MATERIAL SHOWN: Begin

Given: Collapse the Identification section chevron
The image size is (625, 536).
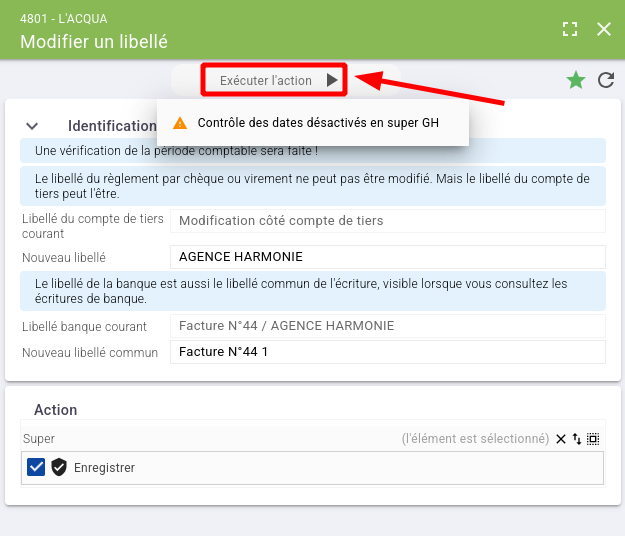Looking at the screenshot, I should [32, 126].
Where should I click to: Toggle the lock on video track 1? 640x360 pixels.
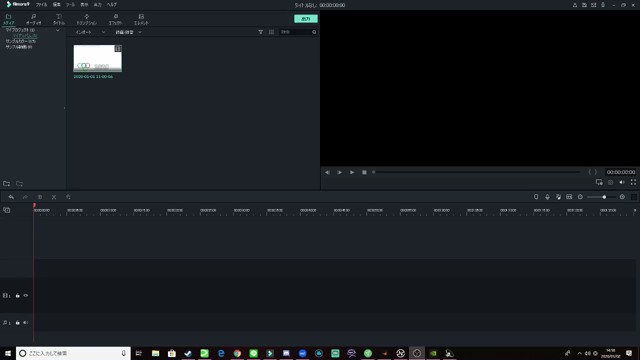tap(18, 295)
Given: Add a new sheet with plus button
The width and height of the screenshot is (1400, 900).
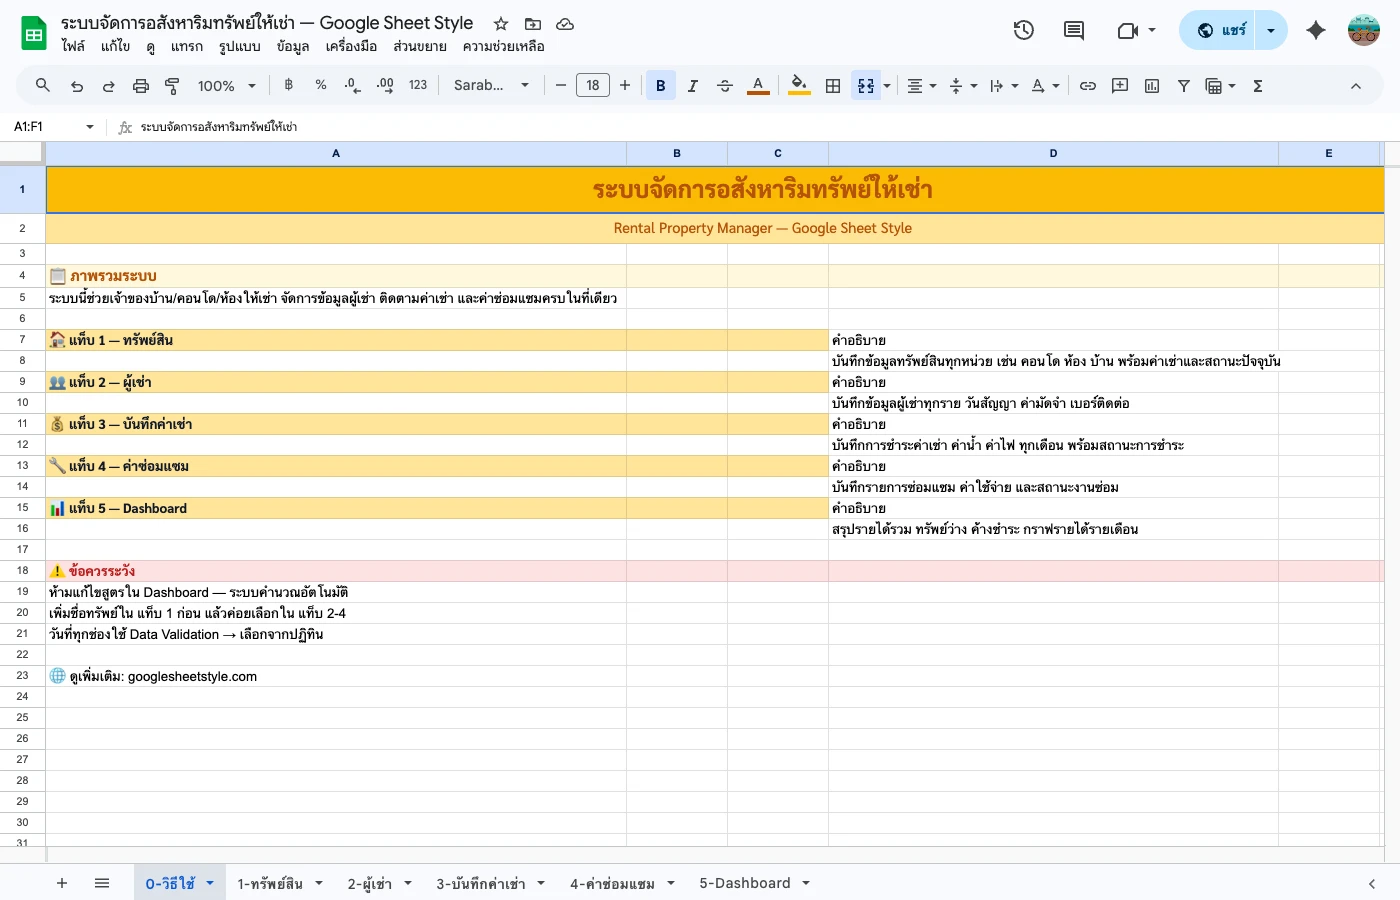Looking at the screenshot, I should (x=62, y=883).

MATERIAL SHOWN: End

#### YOUR ASSIGNMENT:
Reproduce precisely the lines of the entries above, from the one containing "Where should I" through the final one, both ends included, and omit the pictures.

#### COMPLETED EXERCISE:
Where should I click to: Toggle the lock on video track 1? 640x360 pixels.
tap(18, 295)
Given: Add a new sheet with plus button
The width and height of the screenshot is (1400, 900).
Looking at the screenshot, I should (x=62, y=883).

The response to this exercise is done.